Skip to content

Simplify query in bootstrap_query method#310

Closed
jordanlewis wants to merge 1 commit intoelixir-ecto:masterfrom
jordanlewis:simplify-bootstrap-query
Closed

Simplify query in bootstrap_query method#310
jordanlewis wants to merge 1 commit intoelixir-ecto:masterfrom
jordanlewis:simplify-bootstrap-query

Conversation

@jordanlewis
Copy link
Copy Markdown

Previously, bootstrap_query constructed a pretty complicated SELECT
statement that used a subquery, array and generate_series to exclude
rows whose oids were part of a predefined set.
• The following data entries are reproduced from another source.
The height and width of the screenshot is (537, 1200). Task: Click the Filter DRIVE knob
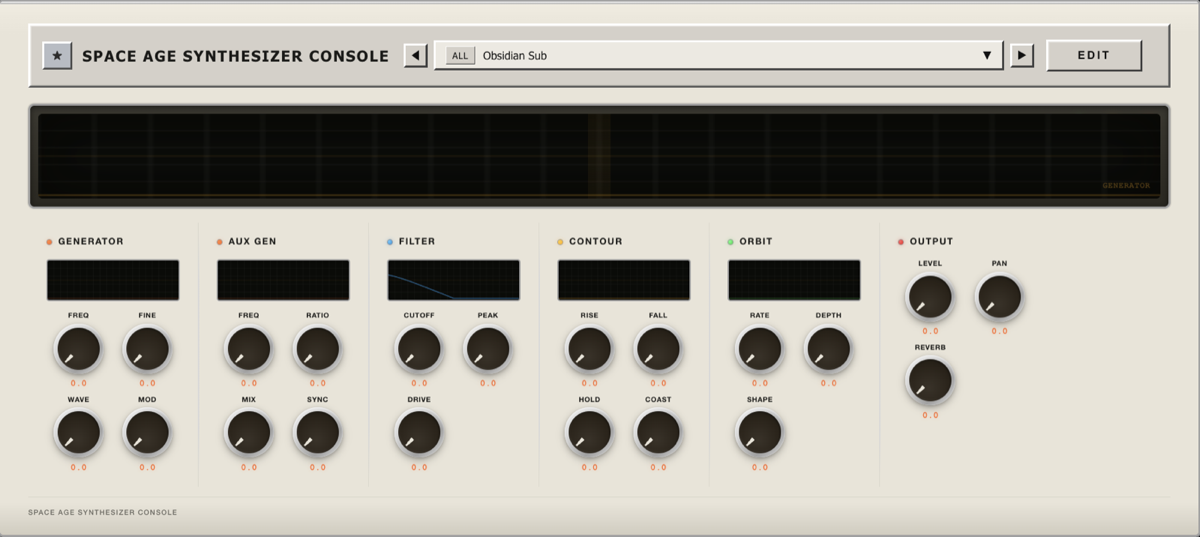(419, 433)
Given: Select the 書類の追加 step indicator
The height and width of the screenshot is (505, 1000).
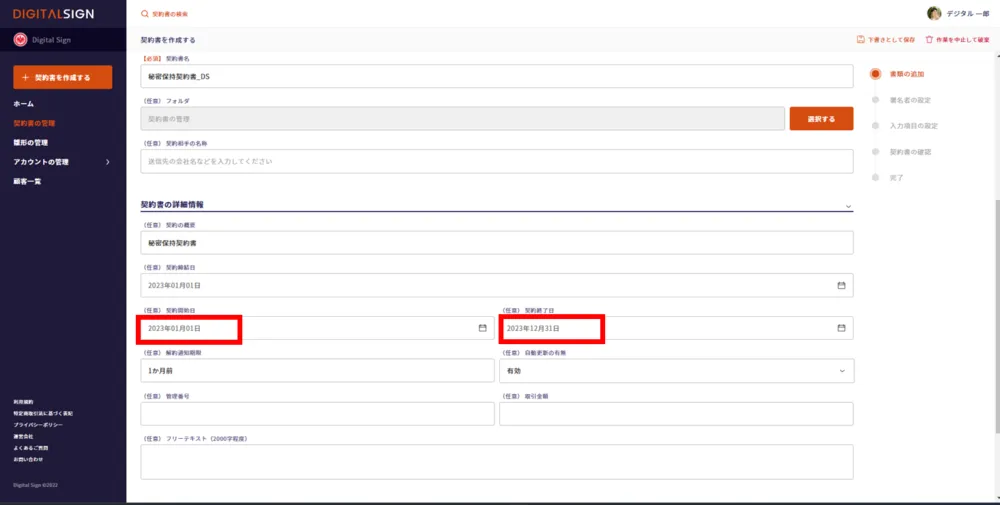Looking at the screenshot, I should 875,74.
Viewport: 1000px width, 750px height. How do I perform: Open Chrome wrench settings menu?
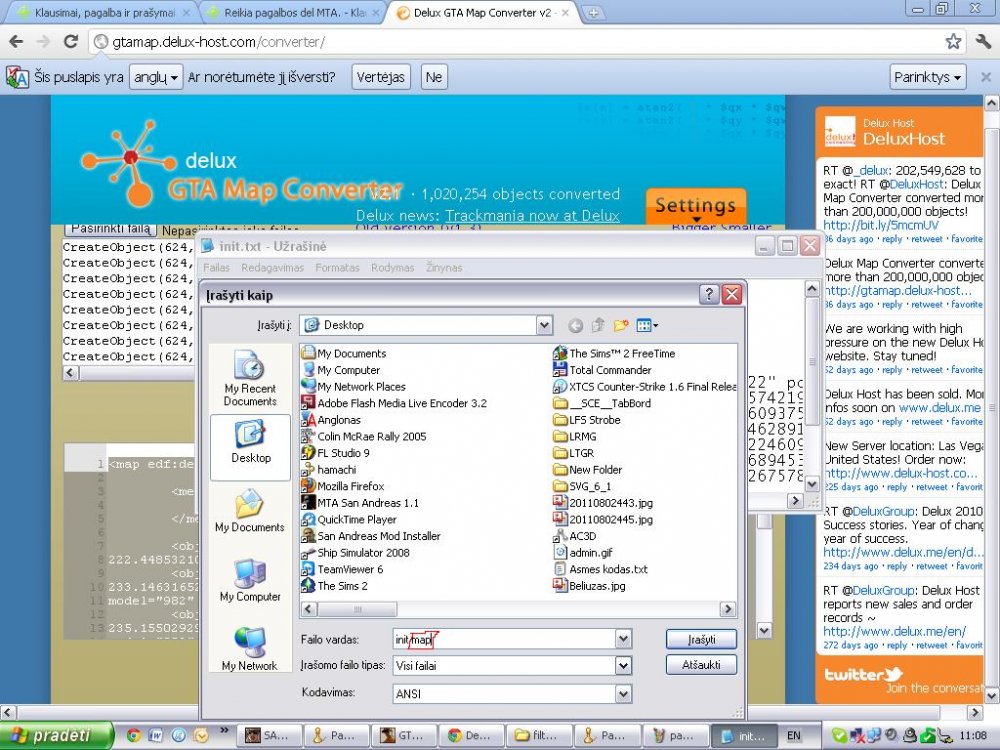tap(983, 42)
The query looked like
this:

SELECT ... WHERE t.oid NOT IN
  (SELECT (ARRAY[integer, literals, ...])[i]
   FROM generate_series(1, length_of_above_array))

This subquery is now replaced by a simpler list of integer literals,
which should be more performant and easier to understand.

Now, the query looks like this:

SELECT ... WHERE t.oid NOT IN (integer, literals, ...)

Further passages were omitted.